Screenshot grounding data:
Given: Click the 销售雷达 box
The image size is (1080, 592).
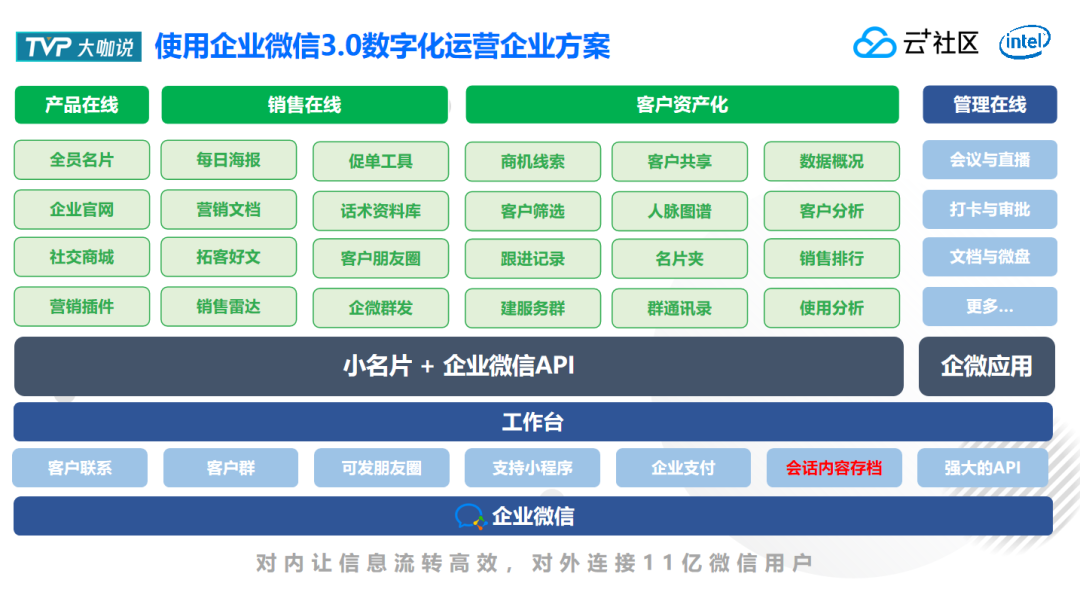Looking at the screenshot, I should 229,307.
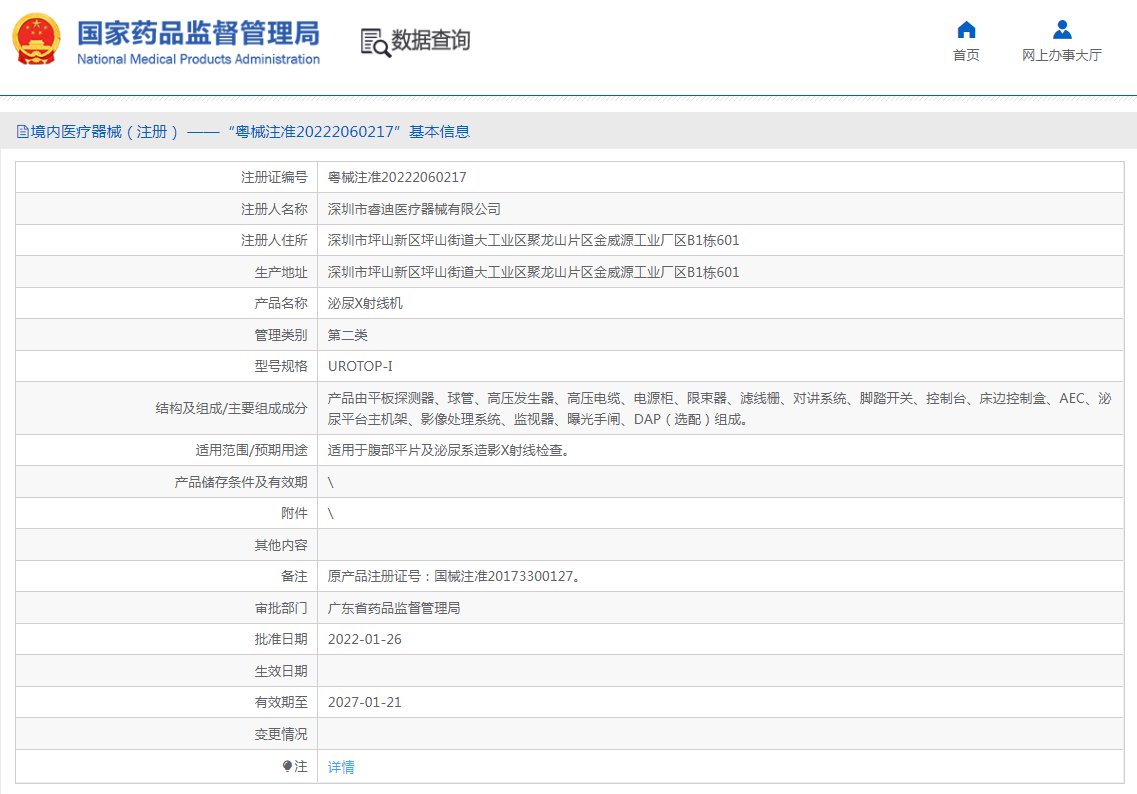Click the blue house icon above 首页
Viewport: 1137px width, 794px height.
coord(965,30)

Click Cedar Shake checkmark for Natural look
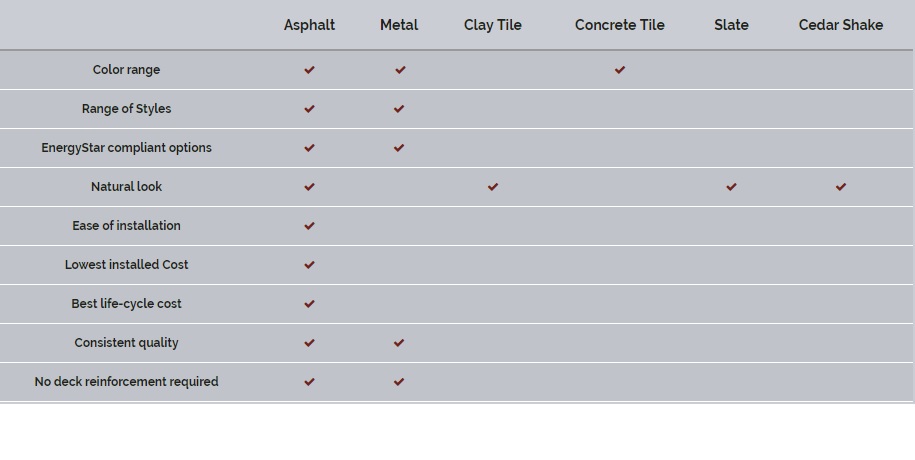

— How to complete this task —
Repeat the entries verbatim; no pictures.

— Task response —
Given: Click the 销售雷达 box
The image size is (1080, 592).
Looking at the screenshot, I should 229,307.
Click the blue house icon above 首页
Viewport: 1137px width, 794px height.
coord(965,30)

Click Cedar Shake checkmark for Natural look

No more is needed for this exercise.